Although, according to the American Society for the Prevention of Cruelty to Animals, this problem is not tracked nationally and local shelters keep only limited records on the size, breed, and color of the dogs that are adopted or put down, the problem has become apparent to shelter workers as they see what appears to be a reoccurring pattern where big black dogs do not get adopted.

{snip} Thus I thought that it might be worthwhile to check to see if people really do have a negative attitude toward black dogs.

The idea was to get people to express their feelings toward dogs which differ only in color. {snip} I tested a total of 60 individuals.

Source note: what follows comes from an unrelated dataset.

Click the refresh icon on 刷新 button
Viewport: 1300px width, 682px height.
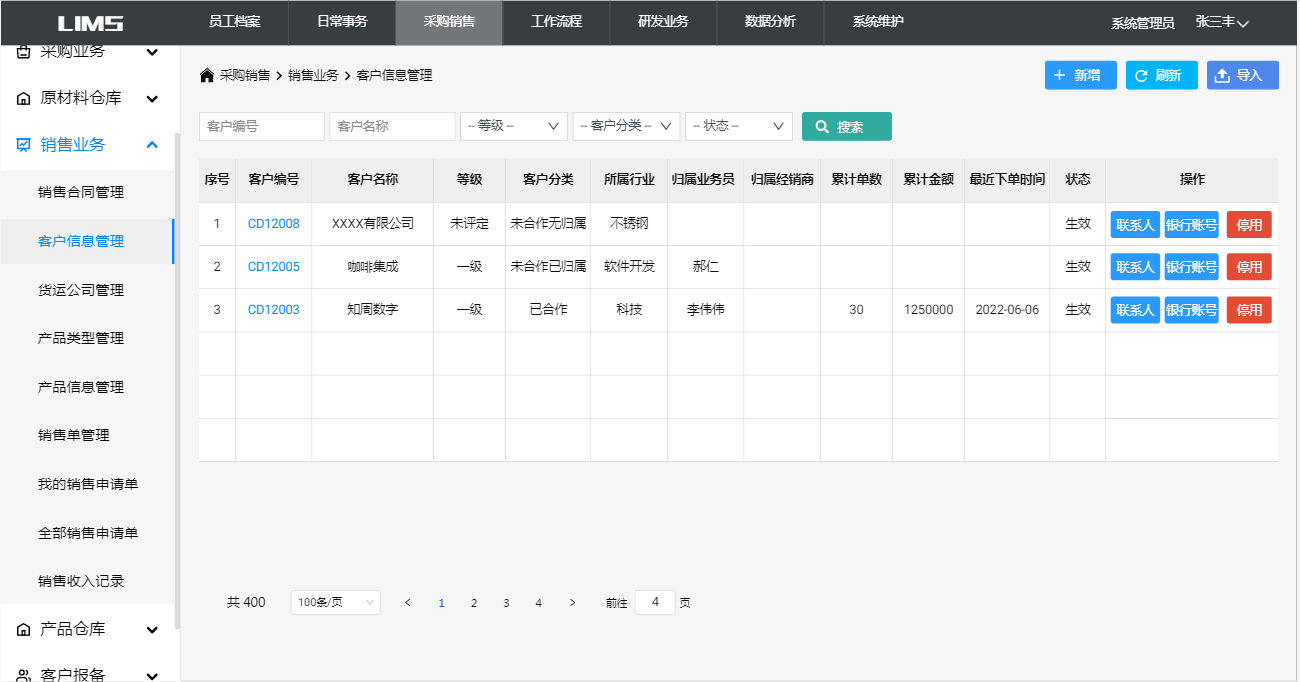tap(1140, 76)
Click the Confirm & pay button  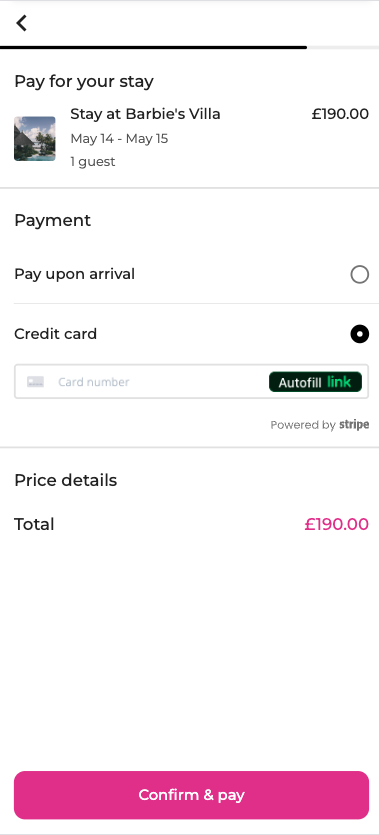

The target breed was Labrador Retrievers since they come in three colors, black, brown, and yellow. I used three photos of the dog’s heads (one in each color) against similar backgrounds and in similar poses, each with its mouth closed. There were also three standing photos, one of each breed. {snip}

The dog pictures were presented on a computer screen in mixed order. For each picture the observer was asked four questions, namely how much they liked the look of the dog, how friendly they thought it was, how good it would be as a family pet, and how likely it would be for the dog to be aggressive. Answers were on a scale from 1 to 7. {snip}

If these observations of shelter workers are correct, we would expect the attitudes toward black dogs to be more negative. This is exactly what was found. The observers seem to think that black dogs don’t look as good, are less friendly, and are less likely to make a good pet then either the brown or the yellow dogs. Even more importantly, perhaps, is the fact that the black dogs are seen as being possibly more aggressive than either the brown or yellow dogs. {snip}

The differences between brown and yellow dogs are not as large, but in all cases seems to favor the yellow dogs as being more desirable. All of these differences (except for “Good Pet”) are also statistically significant.